Thursday, November 5, 2009

green filmmaking

Ecollywood: At the L.A. premiere of '2012'
From star John Cusack to director Roland Emmerich, the movie crew was on a mission to make this disaster movie as Earth-friendly as possible. MNN hits the red carpet to learn more.
By Gerri Miller
Thu, Nov 05 2009 at 8:53 AM EST
Read more: CELEBS

FILM IT GREEN: Cusack and Emmerich on the red carpet in Los Angeles. (Photo: Eric Charbonneau/SPE, Inc.)
For a special effects disaster movie costing in the neighborhood of $200 million, 2012 is surprisingly green, and as we reported last week, its producers won an EMA award for their eco-production efforts. We found out more at the movie’s Los Angeles premiere. “After making The Day After Tomorrow, I said to myself, ‘From now on my movies should have a green footprint,” vowed director-writer-producer Roland Emmerich, who drives a Prius and powers his home with solar energy.

His producing partner Michael Wimer explained exactly what was done. “We bought carbon offsets, we used biofuel for all of our generators, we recycled our sets and what we couldn’t recycle we donated to Habitat for Humanity. It was important to us,” said Wimer, figuring these things may have saved half a percent of the cost of the movie, but that wasn’t the point — they wanted to prove that carbon neutrality was possible and not contribute to the destruction of the planet, off screen at least. Reiterating what he said at the EMAs, “You don’t inherit the Earth from your parents, you borrow it from your children,” reminded Wimer, who ‘s driven an electric Rav-4 for seven years. “Changes are happening to the planet, and you either take responsibility or you don’t.”

2012 star John Cusack told us he recycles and tries to conserve energy at home, and though he’d like to, “I haven’t been able to get off the grid yet,” he said. Making the movie required a different kind of energy, as it was physically taxing — Cusack was often cold and wet. “I got injured a few times,” he noted. “But it was more a matter of keeping my body warm for 12 hours a day.”
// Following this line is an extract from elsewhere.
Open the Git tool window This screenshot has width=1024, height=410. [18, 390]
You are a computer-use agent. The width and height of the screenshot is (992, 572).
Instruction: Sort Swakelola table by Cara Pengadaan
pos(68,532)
American Idol runner-up Adam Lambert (right), who sings the movie’s theme “Time For Miracles” (also a bonus track on his debut CD For Your Entertainment, due out Nov. 23), confided that he isn’t living green at home “because I’m hardly ever home.” Indeed, Lambert will be traveling for promo appearances and is planning a concert tour. After performing his CD’s title track on the American Music Awards Nov. 22, he’ll appear on Good Morning America and Late Show with David Letterman. He doesn’t believe in the 2012 doomsday prophecy. “I don’t think the world is going to end. I think it’s a symbol of the end of one time and the beginning of another, a change of consciousness and the beginning of a new way of thinking.” For his part, he said, “ I’m just trying to be positive and spread love and happiness.”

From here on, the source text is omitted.